● Exercise directions: Which lines in the rows below contain the word "image"? Copy each of those lines in full.

[Source rows]
※ ※ ※

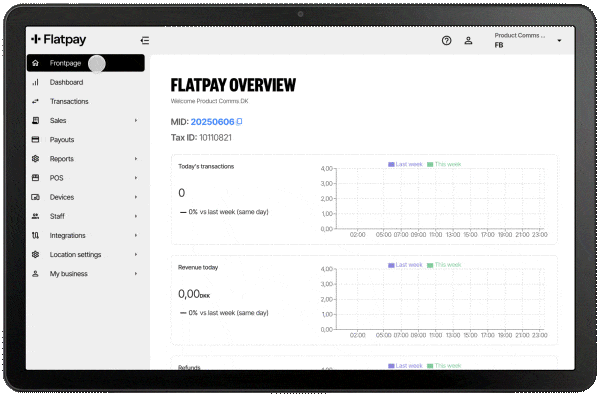
Task: Collapse the sidebar with the menu-fold icon
Action: coord(145,40)
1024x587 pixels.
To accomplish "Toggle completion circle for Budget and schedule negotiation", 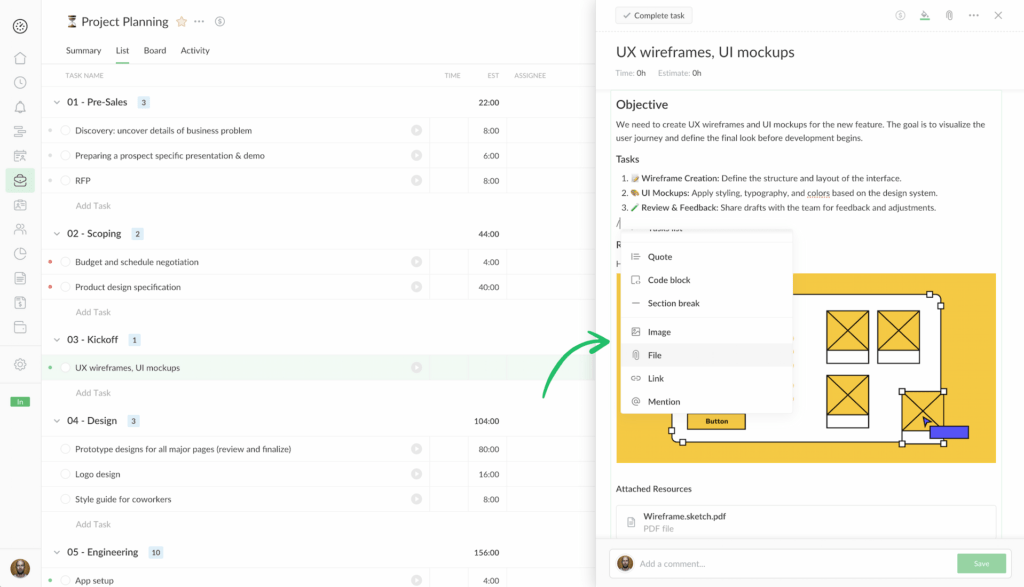I will 65,262.
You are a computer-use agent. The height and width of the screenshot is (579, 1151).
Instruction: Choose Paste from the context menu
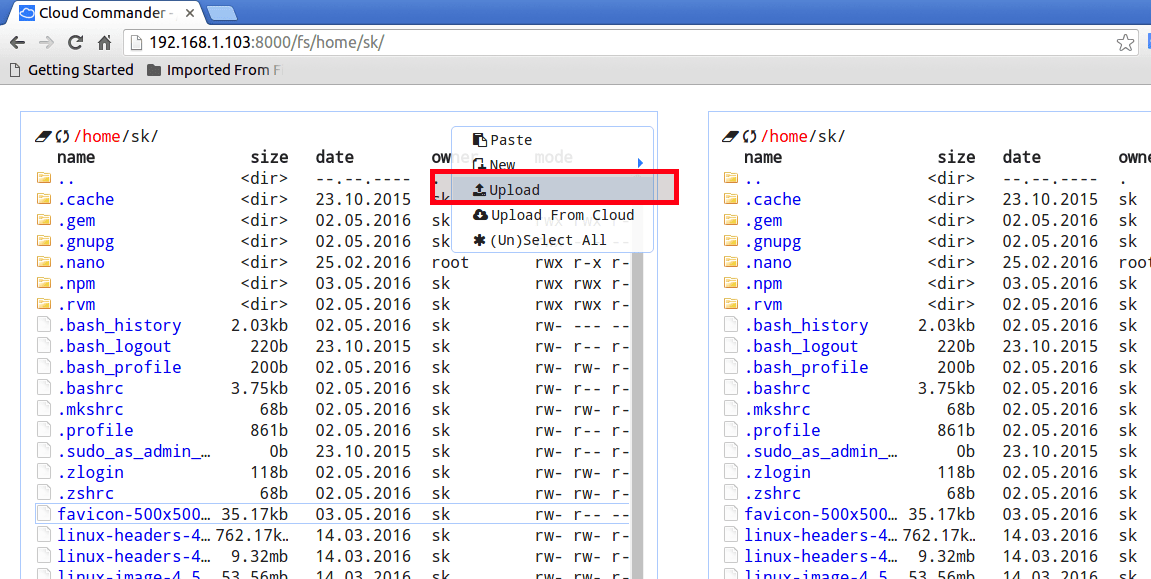pyautogui.click(x=510, y=140)
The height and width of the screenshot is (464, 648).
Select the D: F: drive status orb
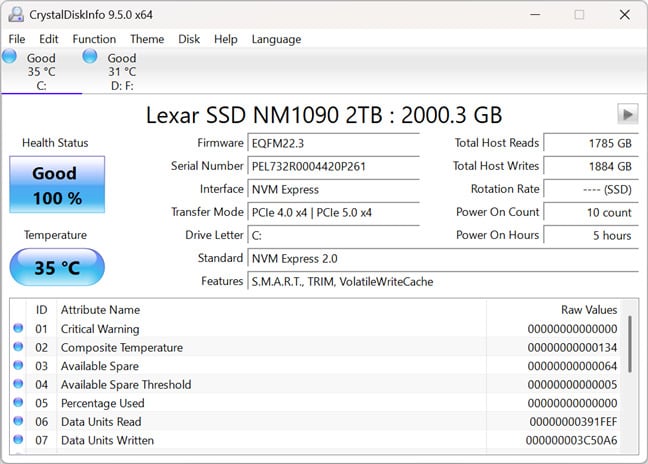(90, 57)
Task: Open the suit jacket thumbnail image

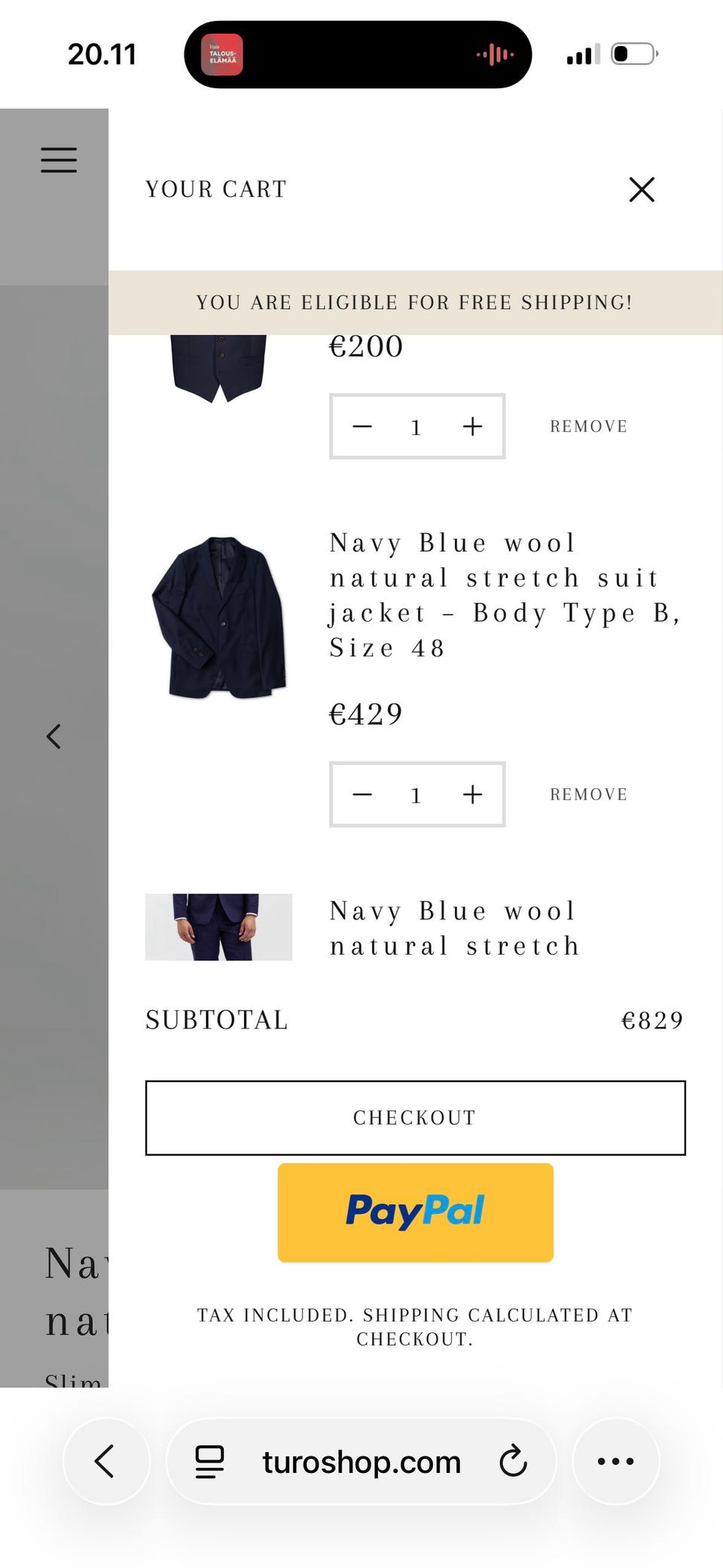Action: click(219, 618)
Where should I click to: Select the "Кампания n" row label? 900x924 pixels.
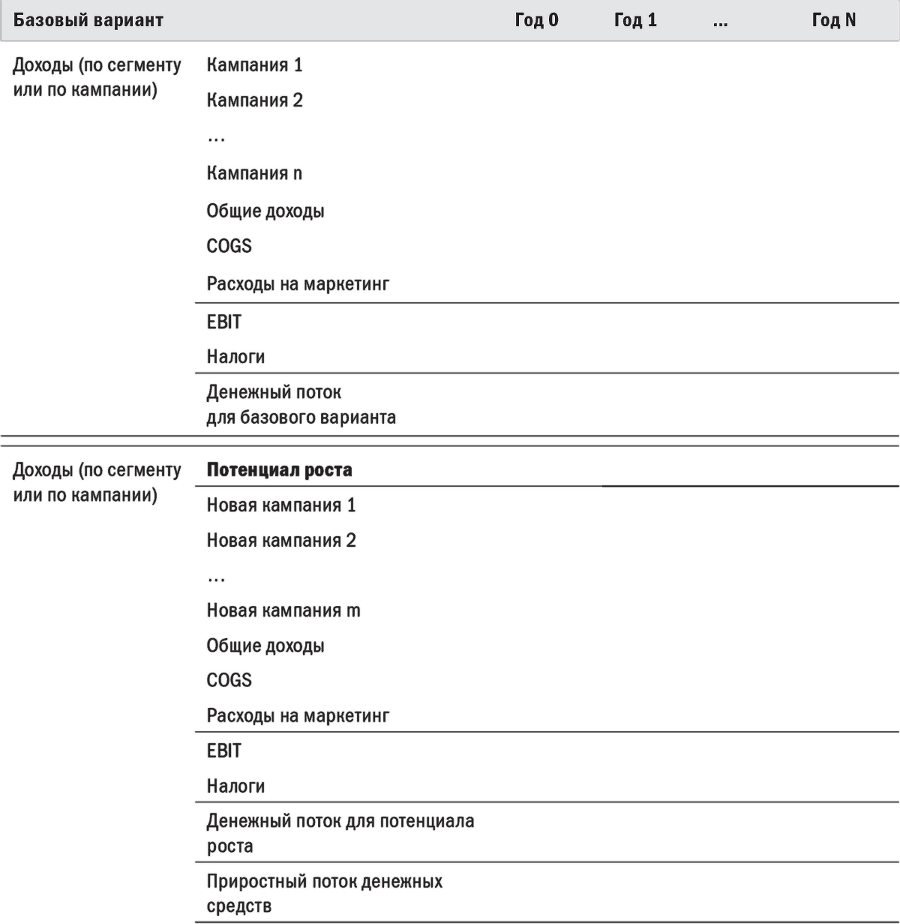(254, 174)
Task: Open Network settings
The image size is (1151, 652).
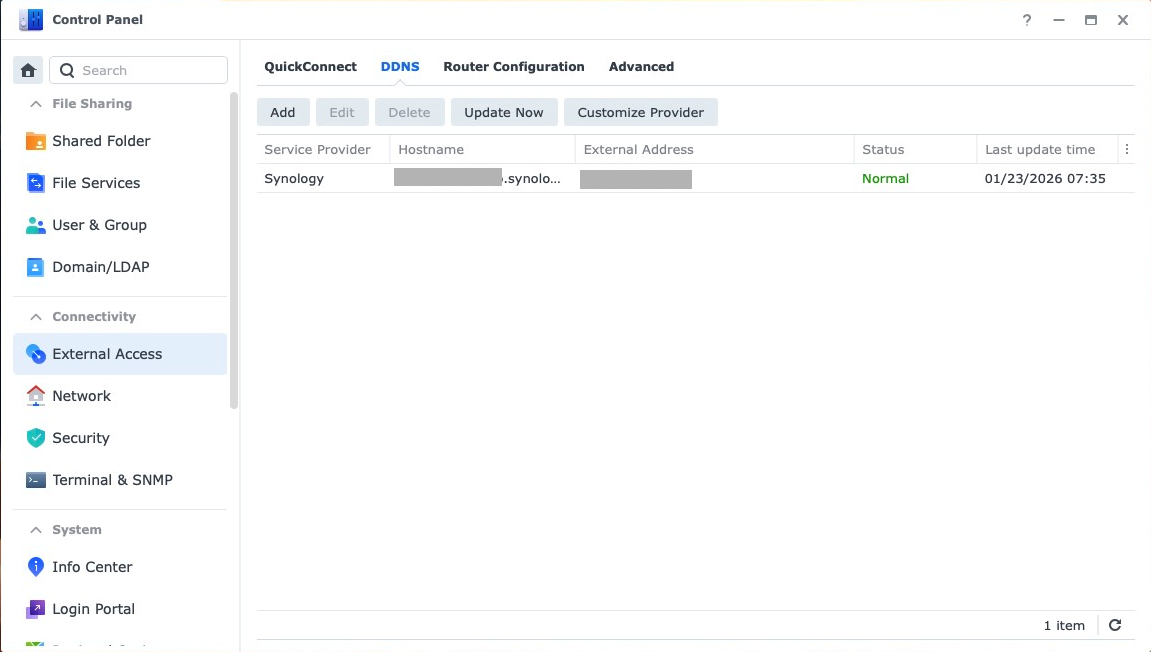Action: [x=81, y=396]
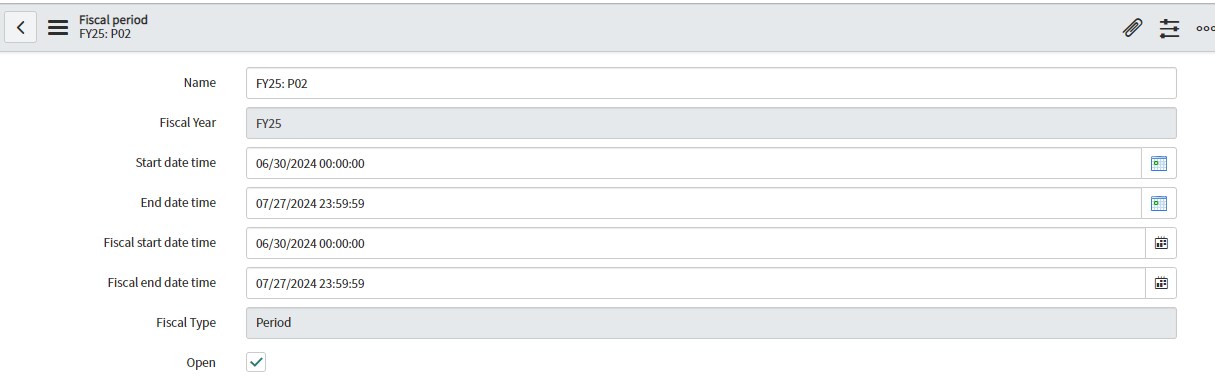This screenshot has width=1215, height=390.
Task: Click the Fiscal start date time field
Action: tap(695, 243)
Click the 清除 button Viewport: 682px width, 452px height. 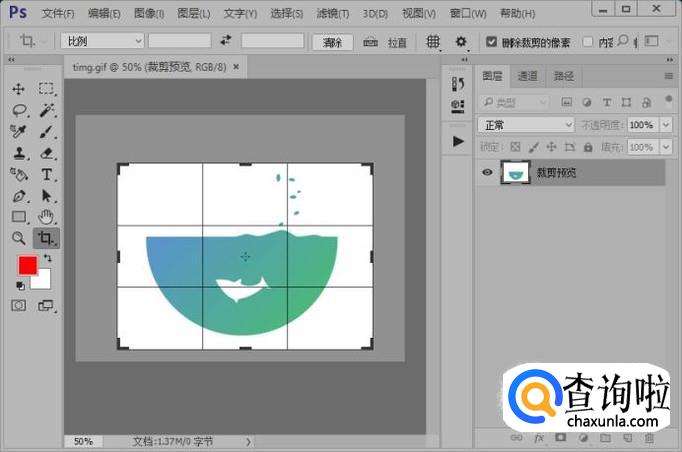click(332, 42)
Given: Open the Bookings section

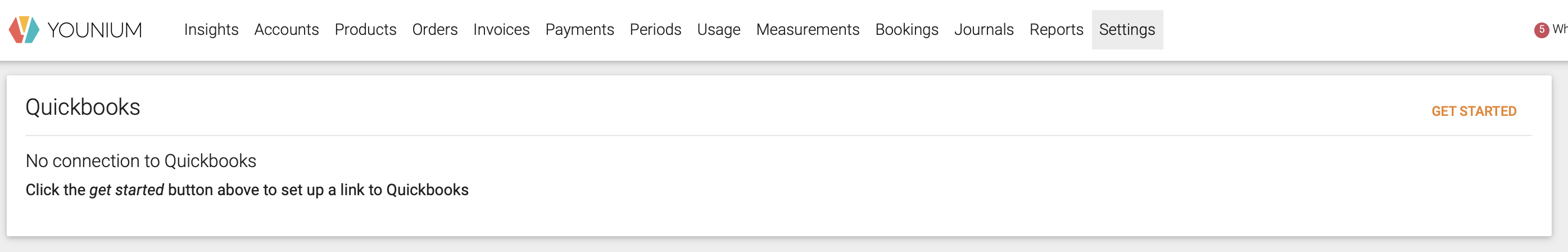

※ ※ ※

● Completed task:
Task: Open the suit jacket thumbnail image
The image size is (1151, 652).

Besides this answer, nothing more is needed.